## Суть задания
Напишите, пожалуйста, продолжение текста о говоре и песнях погарцев, начав сразу после его последней строки.

## Приведённый текст
Сказавши нѣсколько словъ объ жильѣ, одеждѣ Погарцевъ, надо сказать и объ ихъ языкѣ; не бравши на себя обязанности составлять грамматику ихъ говора, приведу лучше нѣсколько пѣсенъ, съ удержаніемъ выговора.

1. Пѣсня, когда сѣютъ конопли.

 
Старенькій дѣдька
На горыду ходя
И аре и скародя,
Канапельки сѣя
Мыладая малодка.[9]9
  Молодая, молодка я не умѣю написать совершенно такъ, какъ произносится: Молодая произносятся почти какъ мыладая, а молодка – почти какъ малодка. Авт.


[Закрыть]

У воротъ стояла
Гылубовъ зманяла:
Гуля, гуля, галубчикъ,
На дѣдовы канопли!
Штобъ мнѣ мыладѣ
Кынапель ни брати
И пасканней не мяти!
 

2. Жнивная, поется когда идутъ вечеромъ съ жнива домой.

 
У поле идуть
Икъ (какъ) пчолачки гудуть;
Азь поія идуть,
Пѣсенки паютъ!
Дѣвки маладыя,
Серпы сталяныя!
Станавите сталы дубовыя,
Наливайтя кубки медовыя…
 

3. Поется на масляной.

 
Надъ нашимъ, надъ горадымъ Погарамъ
Стояли, святили мѣсички чатыри:
Стояли, святили зоричкя чатыри;
Моладому Самсовьку – красная Марьичка,
Красный Софьюшки – мыладой Иванька!
 

Самсонько, Марычка, Софьюшка, Иванъ – имена случайныя: кого величаютъ, тѣхъ имена и поютъ.

4. Хороводная.

 
Заплетайся, плетень, заплетайся!
Завивайся, труба залатая!
Заверни, кумка крясатая!
Охъ сиръ скраводничакъ!
Патапивъ малыхъ дѣточекъ,
Да не въ сиръ, да не въ маслячко,
У сахорвое яблачко!..
 
 
Расплетайся, плетееь, расплетайся!
Развивайся, труба залатая!
Разверни, кумка залатая!
Охъ сиръ скраводничакъ!
Патапивъ малыхъ дѣточекъ
Да не въ сиръ, да не въ маслячко,
У сахорвое яблачко…
 

При первомъ куплетѣ этой пѣсни всѣ играющіе заплетаются въ плетень, а при второмъ – расплетаются.

5. Хороводная.

 
Карагодъ великъ, улица мала,
Нѣкуды вѣтру прохолодати,
Жаркому сонцу разгулятися,
Буйному вѣтру расшататися;
А уси за бабахи, усё за старыми.
Мритя вы, бабы, мритя вы, старыя.
На-три, на чатыри,
Па семира въ яму,
У вадну суботу,
Штобъ была безъ клапоту.

## Показанный материал
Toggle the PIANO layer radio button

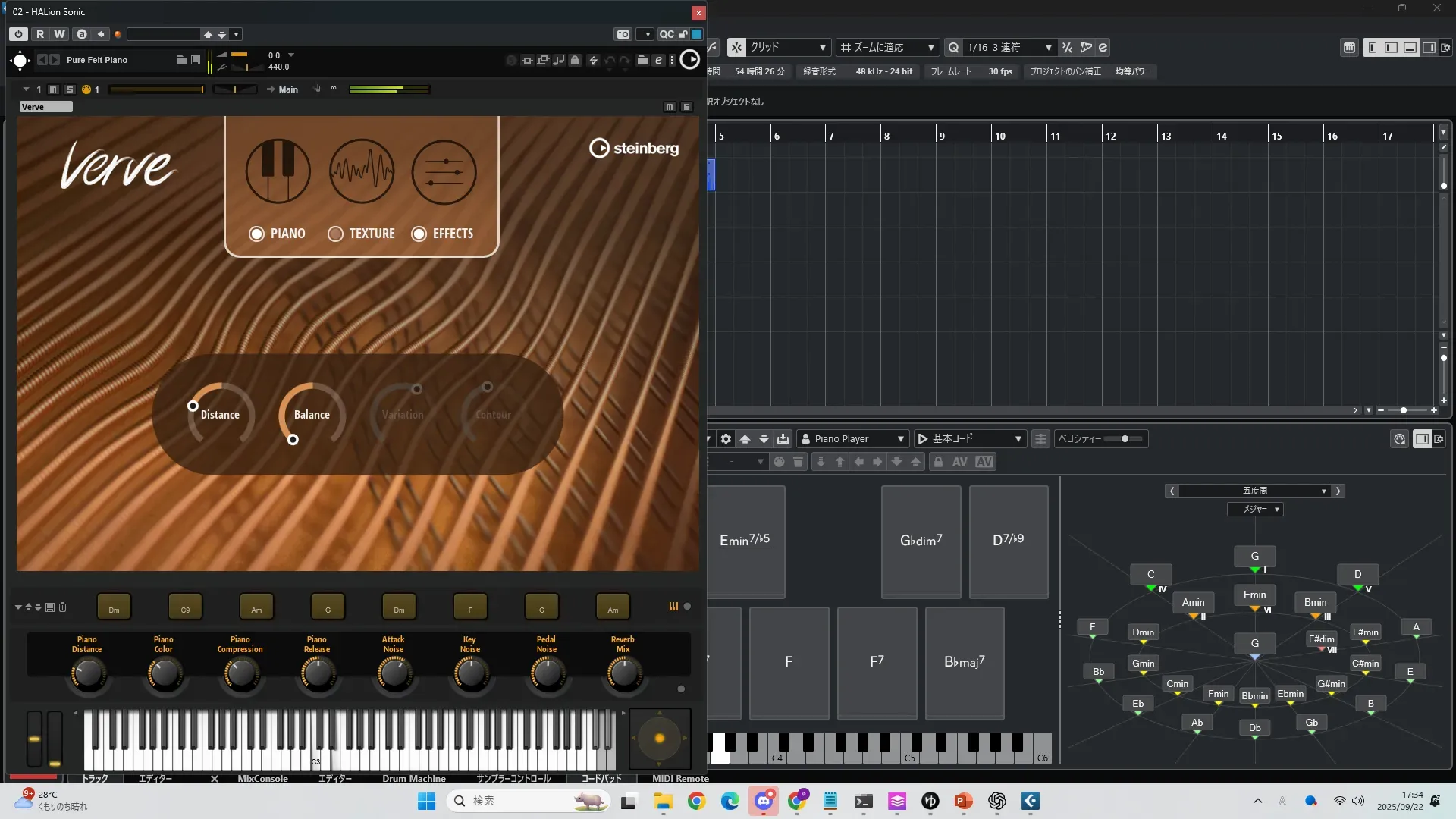256,234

## Результат выполнения
Карагодъ великъ, улица мала;
Нѣкуды вѣтру прохолодати,
Жаркому сонцу разгулятися
Буйному вѣтру разшататися,
А усё за дѣвками, все за красными!
Идитя вы, дѣвки, идитя вы, храсныя,
Па три, на чатыри.
Да семира замужъ,
У вадву нядѣлю,
Штобъ люди глядѣли, —
У вадинъ таночикъ,
Надъ адинъ вяночевъ!
 

Подъ эту пѣсню играющіе бѣгаютъ попарно по улицѣ; передняя пара дѣлаетъ ворота: возьмутся рука за руку, и въ эти ворота всѣ пробѣгаютъ; поэтому этотъ хороводъ называютъ «бѣгучимъ», а по здѣшнему – бягучихъ.

6. Хороводная.

 
Ты чували, ты видали
Маю жану Танку?
«Не чували, не видали
Твою жану Танку!»
А хоть жа вы не чували, не видали,
Дакъ я самъ бачивъ.
«Хоть жа ты и бачивъ,
Да мы табѣ не дадимъ.»
А я каши наварю
Сваю жану вазьму.
«А мы кашу паядимъ,
Табѣ жаны не дадимъ».
Я пираговъ напеку,
Сваю жану вазьму.
«Мы пираги паядимъ,
Табѣ жаны не дадимъ!»
А я пива наварю,
Сваю жану вазьму!
«А мы пиво попьемъ[10]10
  Попьемъ, а не папьёмъ. Авт.


[Закрыть]
,
Табѣ жаны не дадимъ!»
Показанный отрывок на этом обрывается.